··· 提示文 ···

「高い値段で買っても、すぐに流行りが終わる」「また同じドレスを着ている、なんて思われたらどうしよう」。そんな女性ならではの心理をついた、ドレスのレンタルサービス「レント・ザ・ランウェイ」が話題だ。買い付けから、アルゴリズムの構築、ドレスの染み抜きまですべて自社で行う。シリコンバレーで注目を浴びる“女子力”の秘密に迫る。
(中略)
「SNSにアップしたものは、着られない」
レント・ザ・ランウェイが保有するのは、6万5,000着を超えるドレスと、2万5,000個を超えるブレスレットなどのアクセサリーだ。現在、会員は約500万人もいる。よって、オペレーションはこのうえなく複雑だ。
同社では、ドレスが会員のあいだを飛び回るのをアルゴリズムで巧みに処理する。マイラー樹脂製の返却用封筒に丸めて入れられて戻ってきたドレスの約6割が、その日のうちに、次の会員のもとに届けられる。ニュージャージー州セコーカスにある倉庫には、200人超のスタッフがおり、返却されたものを仕分けし、染みを取り除き、宝石を消毒し、裂け目を直す。この秋には、手狭になったこの場所を離れ、約15,000㎡の倉庫に移る予定だ。

···

**記述問題 A:**
提示文について、次の問いに答えなさい。
(i) 同社がすべて自社で行っている作業として挙げられているものは何か。
(ii) 現在の会員数は約何人か。
(iii) 返却されたものを仕分けする倉庫はどこにあるか。

··· 所与のデータ ···

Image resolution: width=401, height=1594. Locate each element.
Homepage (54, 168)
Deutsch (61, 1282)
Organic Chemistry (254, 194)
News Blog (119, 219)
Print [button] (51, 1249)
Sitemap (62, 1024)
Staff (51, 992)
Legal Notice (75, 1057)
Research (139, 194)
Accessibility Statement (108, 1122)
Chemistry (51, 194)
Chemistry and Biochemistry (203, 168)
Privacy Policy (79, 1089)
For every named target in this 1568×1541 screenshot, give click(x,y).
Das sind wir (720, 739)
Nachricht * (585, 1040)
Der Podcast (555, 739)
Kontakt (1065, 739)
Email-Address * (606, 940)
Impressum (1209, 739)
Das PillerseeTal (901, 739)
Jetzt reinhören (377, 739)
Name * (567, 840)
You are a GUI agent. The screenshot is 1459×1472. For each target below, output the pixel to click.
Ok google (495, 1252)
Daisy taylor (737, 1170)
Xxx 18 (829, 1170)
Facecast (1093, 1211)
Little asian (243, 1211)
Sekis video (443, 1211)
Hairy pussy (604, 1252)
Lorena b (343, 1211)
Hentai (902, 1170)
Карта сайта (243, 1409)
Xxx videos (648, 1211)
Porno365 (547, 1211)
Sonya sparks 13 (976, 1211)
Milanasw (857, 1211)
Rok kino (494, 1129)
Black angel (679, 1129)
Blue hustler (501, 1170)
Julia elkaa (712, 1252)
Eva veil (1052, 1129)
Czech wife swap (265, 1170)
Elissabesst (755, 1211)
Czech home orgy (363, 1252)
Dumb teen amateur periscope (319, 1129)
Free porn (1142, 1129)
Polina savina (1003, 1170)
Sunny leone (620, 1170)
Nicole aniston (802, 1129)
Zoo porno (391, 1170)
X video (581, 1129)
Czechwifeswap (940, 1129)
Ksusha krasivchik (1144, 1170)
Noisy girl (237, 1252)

···

**記述問題 B:** エントリーの冒頭から「Privacy Policy (79, 1089)」を含む行までを、両端の行も含めて、「行番号」と「内容」の2列からなるMarkdownの表に書き入れなさい。空行は除くこと。

**解答例 A:**
(i) 買い付け、アルゴリズムの構築、ドレスの染み抜き
(ii) 約500万人
(iii) ニュージャージー州セコーカス

**解答例 B:**
| 行番号 | 内容 |
|---|---|
| 1 | Image resolution: width=401, height=1594. Locate each element. |
| 2 | Homepage (54, 168) |
| 3 | Deutsch (61, 1282) |
| 4 | Organic Chemistry (254, 194) |
| 5 | News Blog (119, 219) |
| 6 | Print [button] (51, 1249) |
| 7 | Sitemap (62, 1024) |
| 8 | Staff (51, 992) |
| 9 | Legal Notice (75, 1057) |
| 10 | Research (139, 194) |
| 11 | Accessibility Statement (108, 1122) |
| 12 | Chemistry (51, 194) |
| 13 | Chemistry and Biochemistry (203, 168) |
| 14 | Privacy Policy (79, 1089) |